The 1 min HYG trend is clearly positive, this lever has clearly been pulled and I can think of no other reason than to support a market bounce or support the market in general. Note the move higher in HYG today after the accumulation/positive divergence. It is not the HYG divergence that moves the market, it is HYG's price, it is the HYG divergence that gives us EARLY WARNING OF WHAT WALL STREET IS UP TO.

Here the 3 min chart is leading positive, you can see what the last negative divergence did to price (red), I would say we have  not seen the kind of market bounce that this HYG set up "could" support.

Even the HYG 10-15 min charts have strong looking positive divergences, this 15 min chart may not look that strong to the far right, but it is, I just wanted to make sure you are aware of the divergence within the context of the larger trend. HYG is in a primary downtrend or bear market and HY Credit leads equities so while it may be used right now for a market bounce, don't forget the dominant trend and how that bounce is most probably going to end which should give you some ideas of what you may want to use the bounce for.

As for TICK/Intraday breadth...
This is the NYSE intraday TICK channel as of about 30 mins ago, I have a lot of charts to capture and post so I can't get them all on at the immediate position. Since this capture, police has fallen out of the uptrend intraday. However more important is the larger trend unveiled by our custom TICK indicator.

As you can see yesterday the decline in breadth fir with price, but as I suggested, as price started to move more sideways and less down, we'd reach a flameout or pivot and start to improve,  that is what we are seeing today on the whole, IMPROVEMENT.

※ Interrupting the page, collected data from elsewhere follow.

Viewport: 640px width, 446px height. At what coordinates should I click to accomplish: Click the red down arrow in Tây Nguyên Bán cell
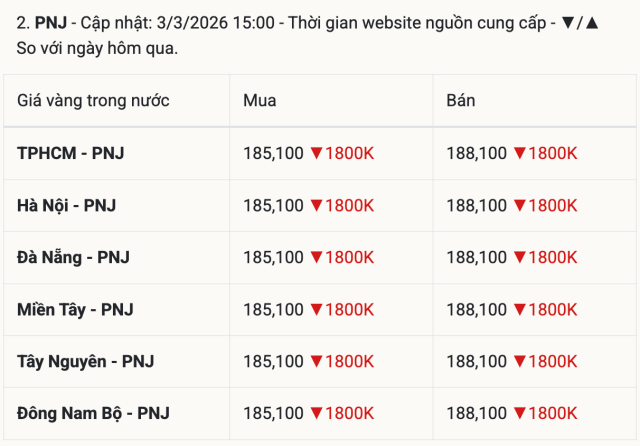coord(519,361)
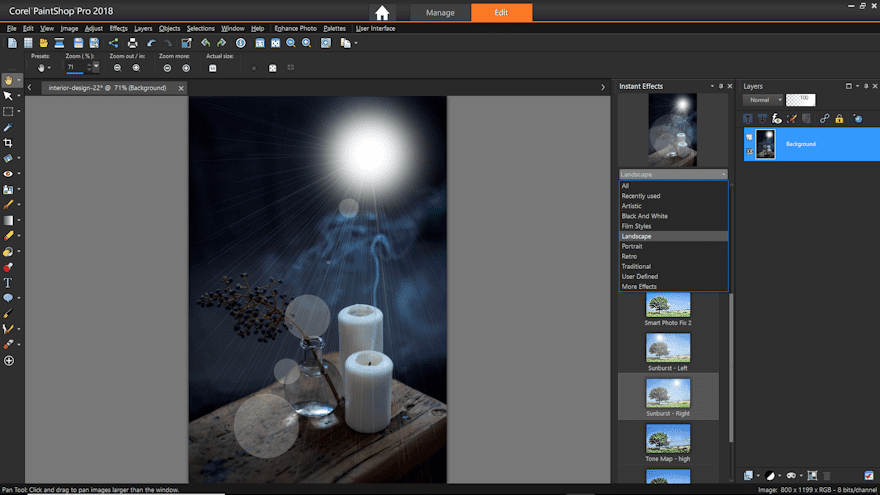Open the Effects menu
880x495 pixels.
(x=118, y=28)
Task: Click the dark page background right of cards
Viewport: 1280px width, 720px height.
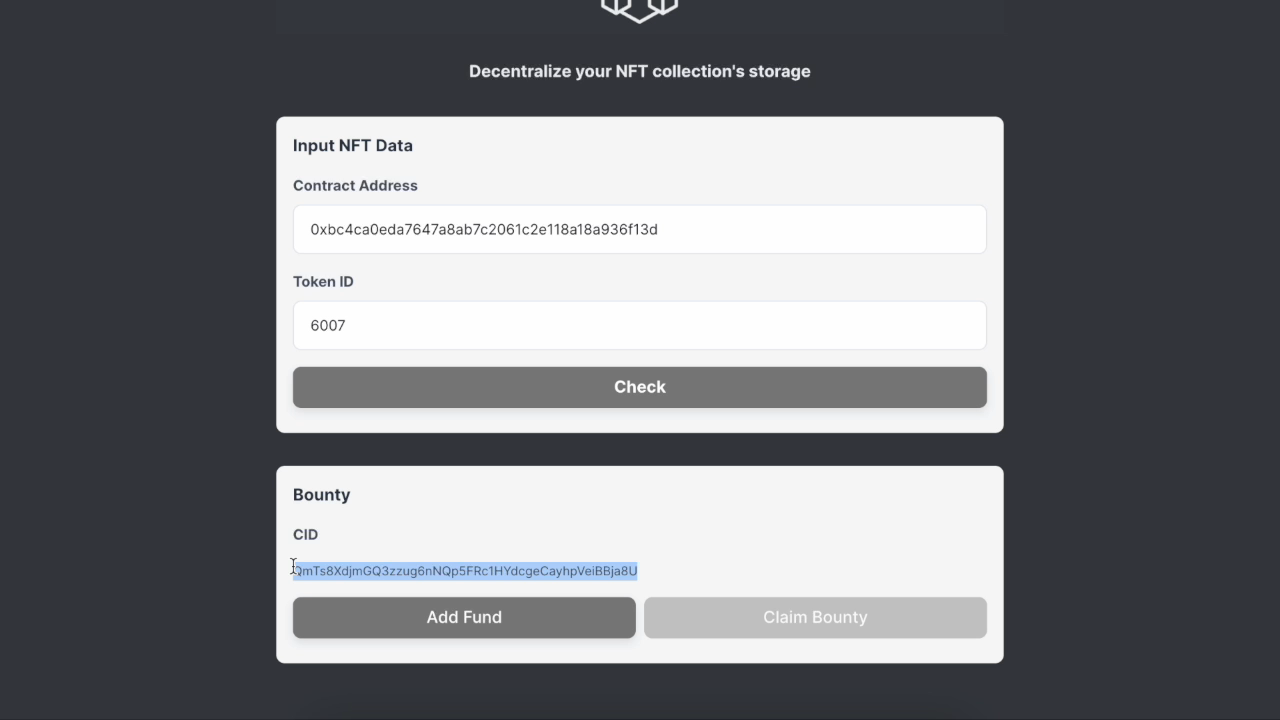Action: point(1140,360)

I think it's safe to say, on the whole, through a CRAZY week with the market having breakdown, acting very skittish and seeing some unreal events such as arrests of sellers in China, it's rather interesting that we can pull some kind of probability out of this chaos.

I'm still leaning toward a bounce off what I would call a very volatile base area this week. I do still want to see intraday charts improve before adding additional risk, but for now I am ok holding the remaining bounce positions including UVXY short, VXX puts and IWM calls.

I'll take a look at the leading indicator layout and if there's anything of note, I'll be sure to post it, but either way I'll give you some kind of update since we have already covered two of the 3 most important areas when trying to put the pieces of the puzzle together using OBJECTIVE EVIDENCE.